O que acontece com pessoas que tenhas Desregulação Emocional Global é que elas possuem uma Vulnerabilidade Emocional acentuada, levando a estados emocionais realmente intensos, os quais naturalmente são difíceis de regular. Para a observação precisa disso é necessária a compreensão das três variáveis que compõe a Vulnerabilidade Emocional as quais são: 1) sensibilidade aumentada aos estímulos emocionais, 2) resposta intensa ao estímulo emocional e 3) lento retorno ao estado de calma. Obviamente que a proposição dessas três características leva em conta a comparação da Vulnerabilidade Emocional de pacientes com Desregulação Emocional Global com aquela observada na população geral. Porém, antes mesmo de avançar dentro do entendimento dessas 3 variáveis cabe considerar, muito embora possa parecer óbvio, que toda a ativação emocional possui um início, meio e fim e que na verdade as emoções podem ser comparadas metaforicamente a ondas. Ou seja, o conceito de Vulnerabilidade Emocional disserta sobre a formação, a intensidade e a duração dessa onda como evidencia a figura 2 (Linehan, 2015).

VULNERABILIDADE EMOCIONAL

Assim sendo, o primeiro ponto que se observa na Vulnerabilidade Emocional é a sensibilidade aumentada aos estímulos emocionais. Em estudos sobre a identificação de faces emocionais partido de faces neutras para extremamente emocionais, pacientes com Transtorno da Personalidade Borderline (os quais possuem Desregulação Emocional Global) mostraram-se substancialmente mais sensíveis em perceber e reconhecer precocemente as expressões faciais emocionais em geral (Linehan, Bohus & Lynch, 2006). Esses dados corroboram essa natureza do processamento emocional desses pacientes de naturalmente responderem de forma mais rápida aos estímulos emocionais (Linehan, 2010).

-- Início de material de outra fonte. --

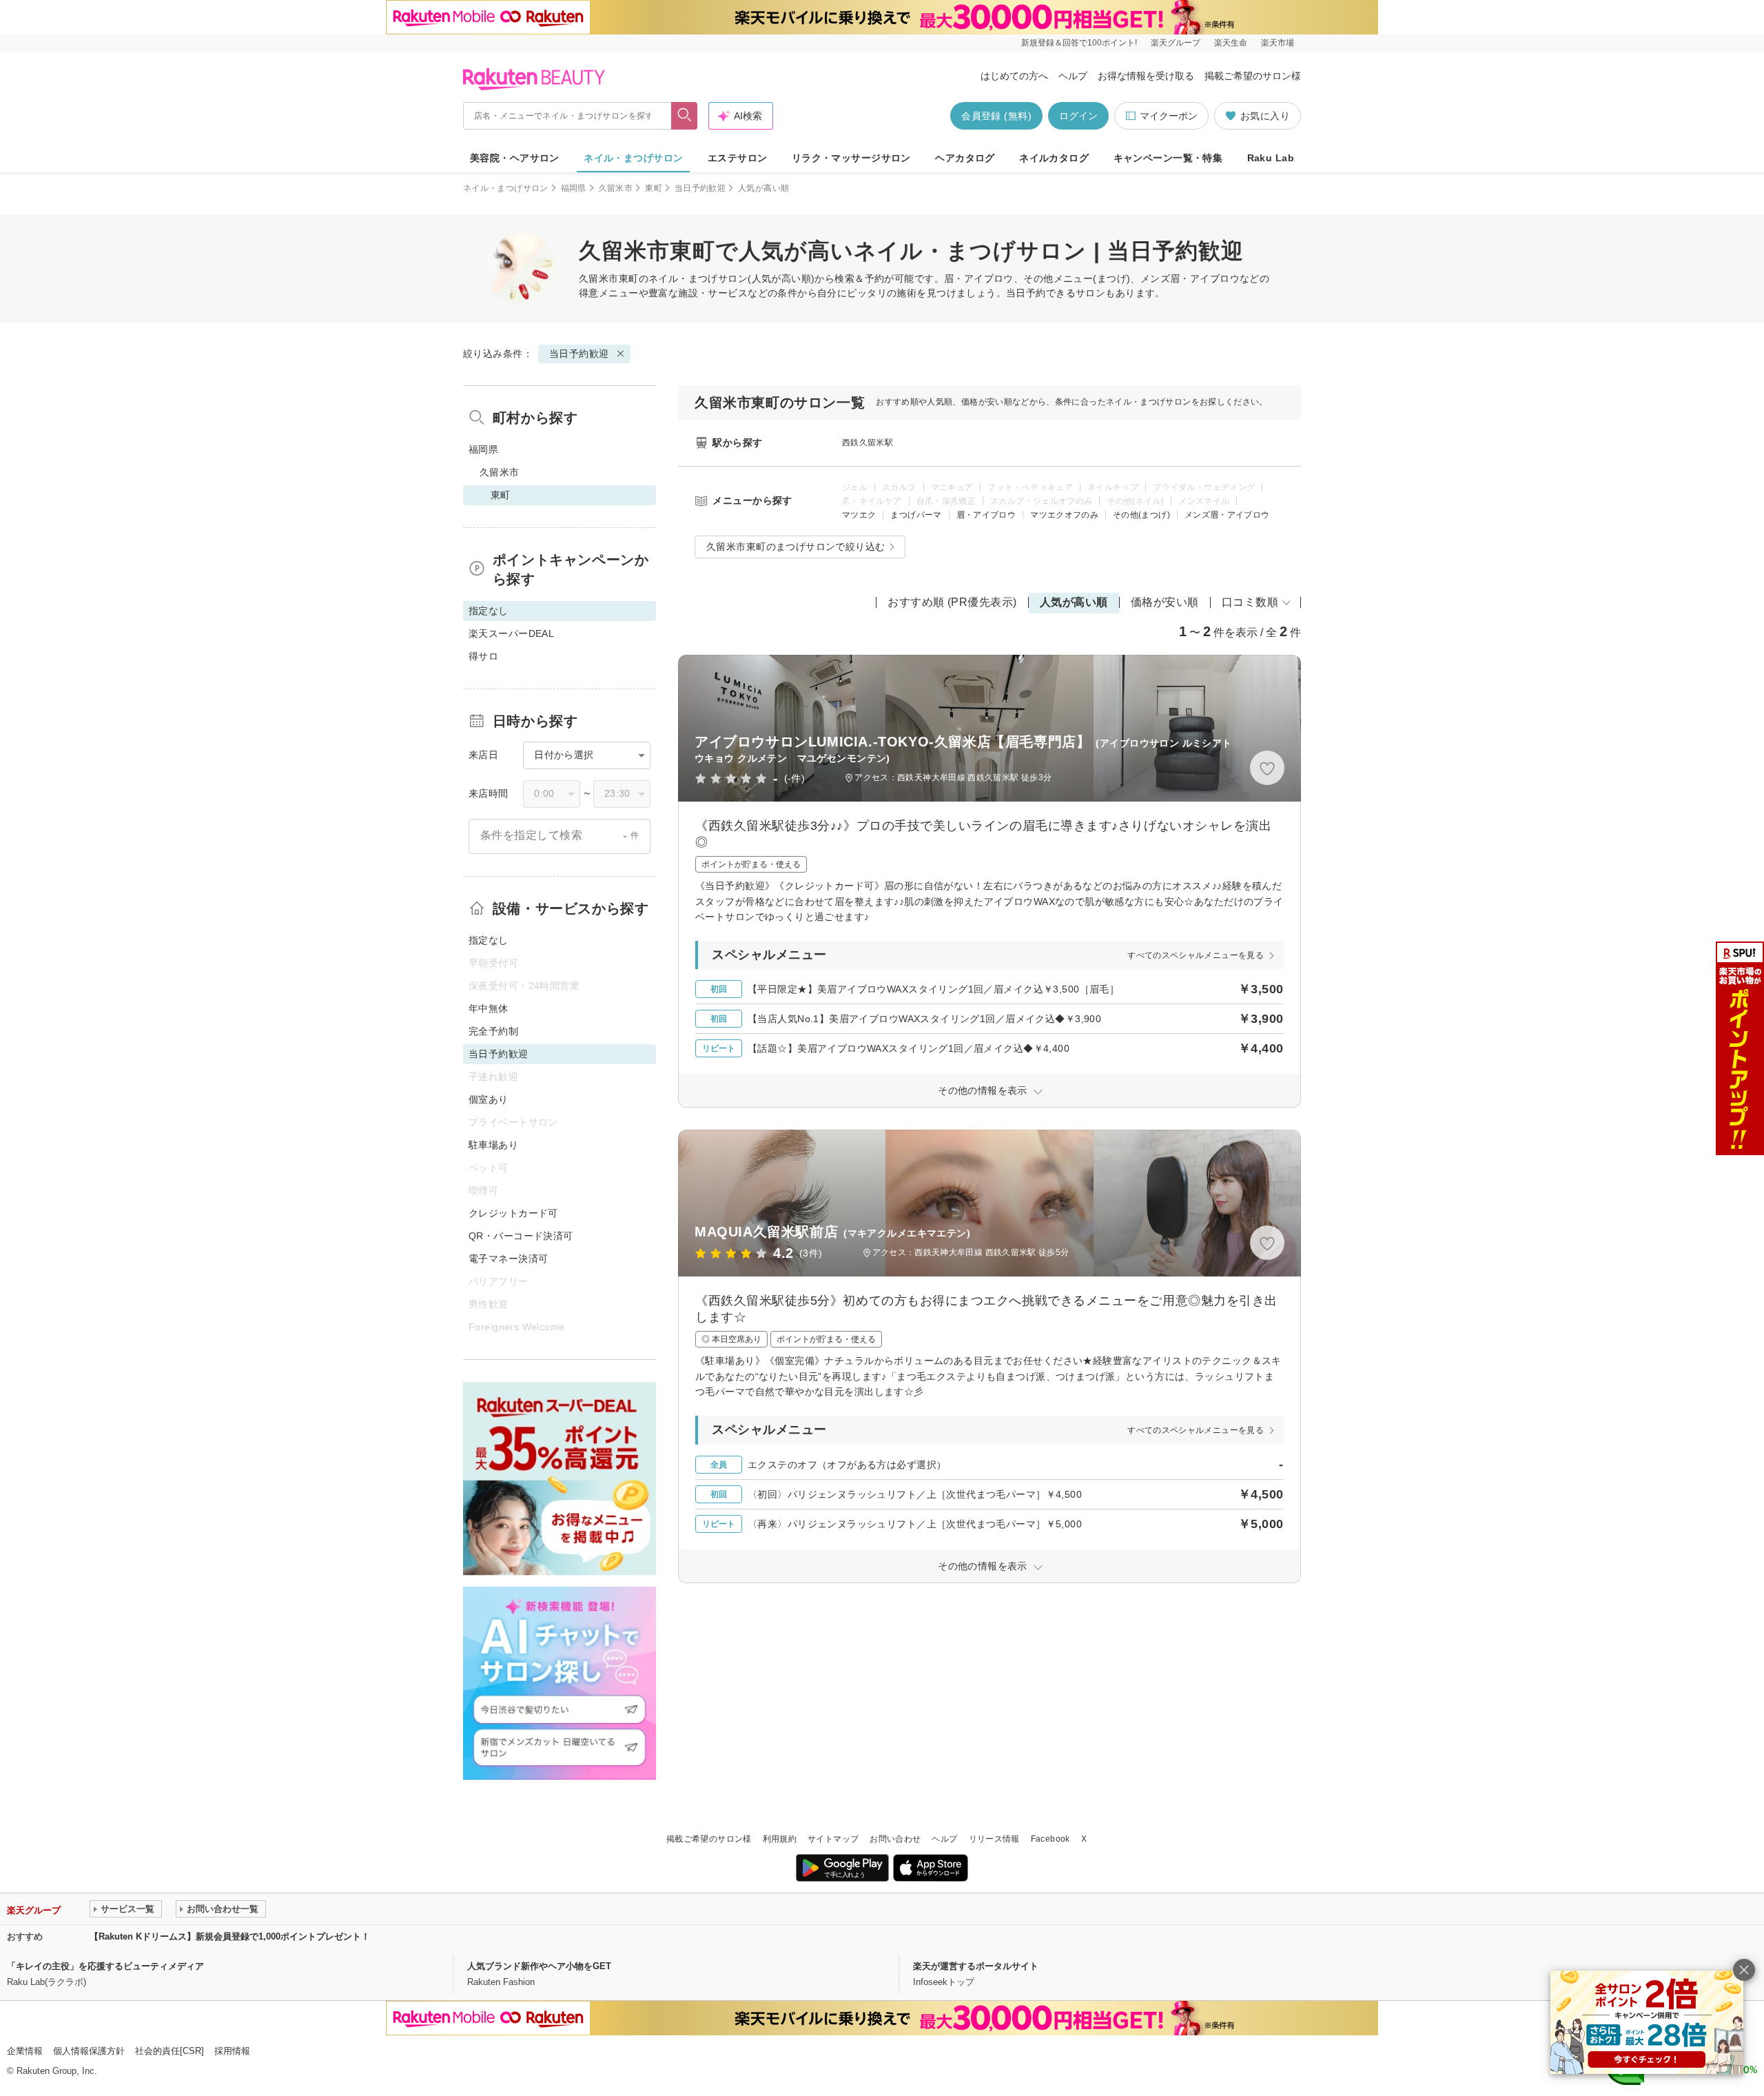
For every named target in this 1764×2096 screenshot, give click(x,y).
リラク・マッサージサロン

O Segundo aspecto observado da Vulnerabilidade Emocional é a resposta intensa aos estímulos emocionais. Isso significa que uma vez que a resposta emocional seja ativada nesses pacientes eles possuem uma tendência em desenvolver respostas emocionais realmente mais intensas que a média geral da população (Dornelles & Sayago, 2015).  Estudos neurobiológicos têm dado amplo suporte para essa característica evidenciando a relação entre essa intensidade emocional elevada e alterações estruturais e funcionais do circuito fronto-límbico[2]. Assim como observa-se, tanto em estudos elaborados com gêmeos quando os que avaliam polimorfismos genéticos, uma forte base científica para sustentar essa característica da resposta intensa frente aos estímulos emocionais[3]. Ou seja, existe um ampla gama de evidências científicas que demonstram exatamente esse componentes de respostas mais intensas, o que naturalmente dificulta a aplicação de estratégias de regulação emocional desses pacientes o que muitas vezes os acaba levando a entrarem em um ciclo de crises contínuas. No qual um comportamento específico para lidar com uma situação que ativou emocionalidade mais intensa acaba gerando novos problemas com maior intensidade emocional e assim sucessivamente (Linehan, Bohus & Lynch, 2006).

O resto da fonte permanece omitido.